José do Patrocínio Oliveira (February 11, 1904 – December 22, 1987), known by the pseudonym Zé Carioca, was a Brazilian musician and voice actor.

== Biography ==
Zé Carioca was born Jundiaí. Self-taught on musical instruments, played the guitar, ukulele and banjo. He worked as an employee of the Butantan Institute in São Paulo. In 1931, he went on to perform with the Columbia Orchestra, directed by Odmar Amaral Gurgel conductor, at Radio Cruzeiro do Sul. At that time, he exchanged the ukulele for a banjo, earning him the nickname Zezinho do Banjo. In 1932, he went to Rio de Janeiro, through César Ladeira, to perform at Radio Mayrink Veiga. At that station, he worked alongside the great composers of that period: Garoto, Pixinguinha, and Nélson Souto, among others. When Ladeira became artistic director of the Cassino da Urca, he took Zé Carioca to perform at the famous carioca casino. This was where he met Carmen Miranda in 1939.

■ DATA SECTION
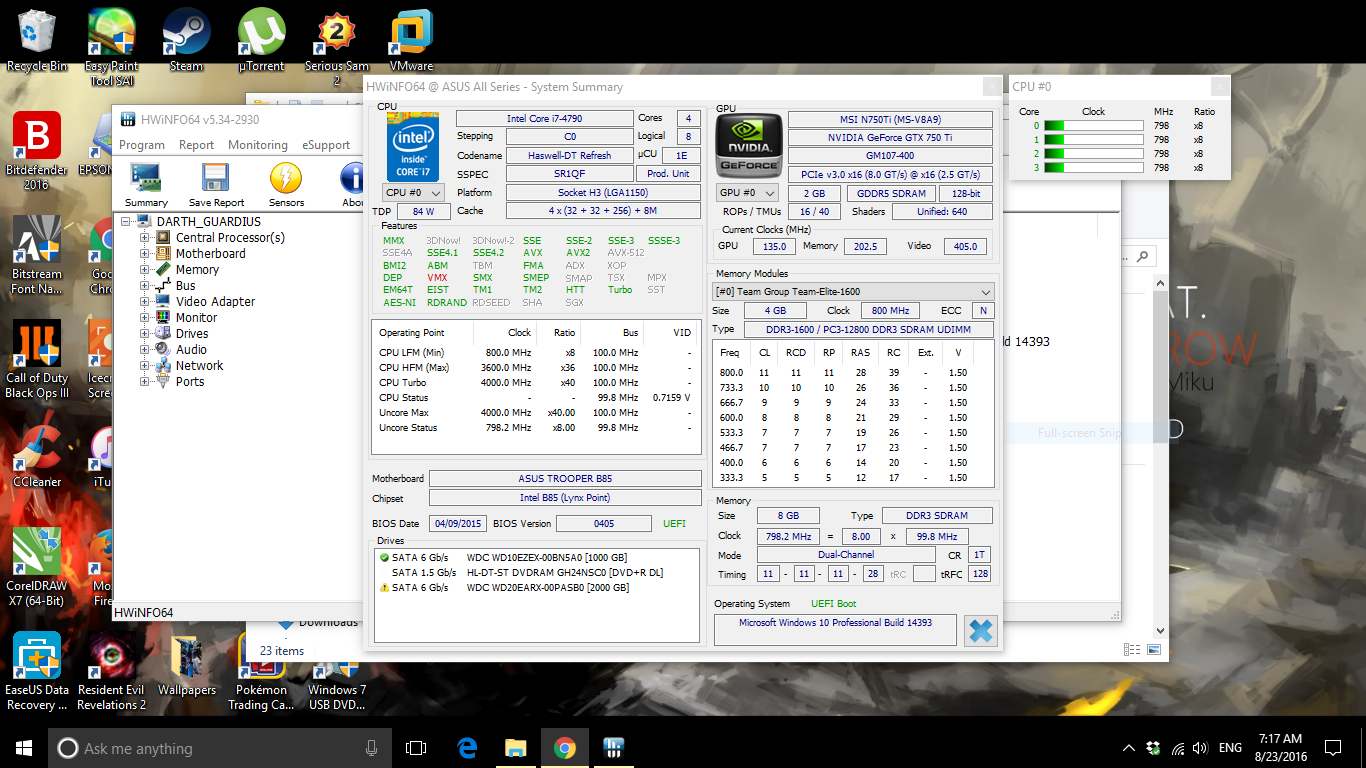The image size is (1366, 768).
Task: Open HWiNFO64 icon on the taskbar
Action: tap(613, 747)
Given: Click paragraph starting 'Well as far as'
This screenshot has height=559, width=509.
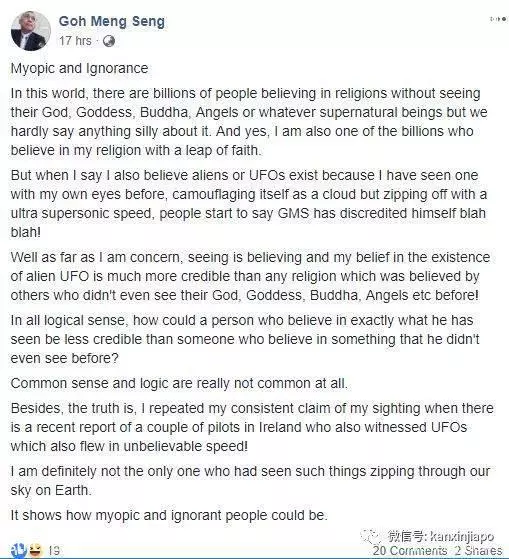Looking at the screenshot, I should [251, 276].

■ PROMPT
Reproduce the entire Zé Carioca passage word for word. The records stand apart from the Zé Carioca passage.

■ REPLY
José do Patrocínio Oliveira (February 11, 1904 – December 22, 1987), known by the pseudonym Zé Carioca, was a Brazilian musician and voice actor.

== Biography ==
Zé Carioca was born Jundiaí. Self-taught on musical instruments, played the guitar, ukulele and banjo. He worked as an employee of the Butantan Institute in São Paulo. In 1931, he went on to perform with the Columbia Orchestra, directed by Odmar Amaral Gurgel conductor, at Radio Cruzeiro do Sul. At that time, he exchanged the ukulele for a banjo, earning him the nickname Zezinho do Banjo. In 1932, he went to Rio de Janeiro, through César Ladeira, to perform at Radio Mayrink Veiga. At that station, he worked alongside the great composers of that period: Garoto, Pixinguinha, and Nélson Souto, among others. When Ladeira became artistic director of the Cassino da Urca, he took Zé Carioca to perform at the famous carioca casino. This was where he met Carmen Miranda in 1939.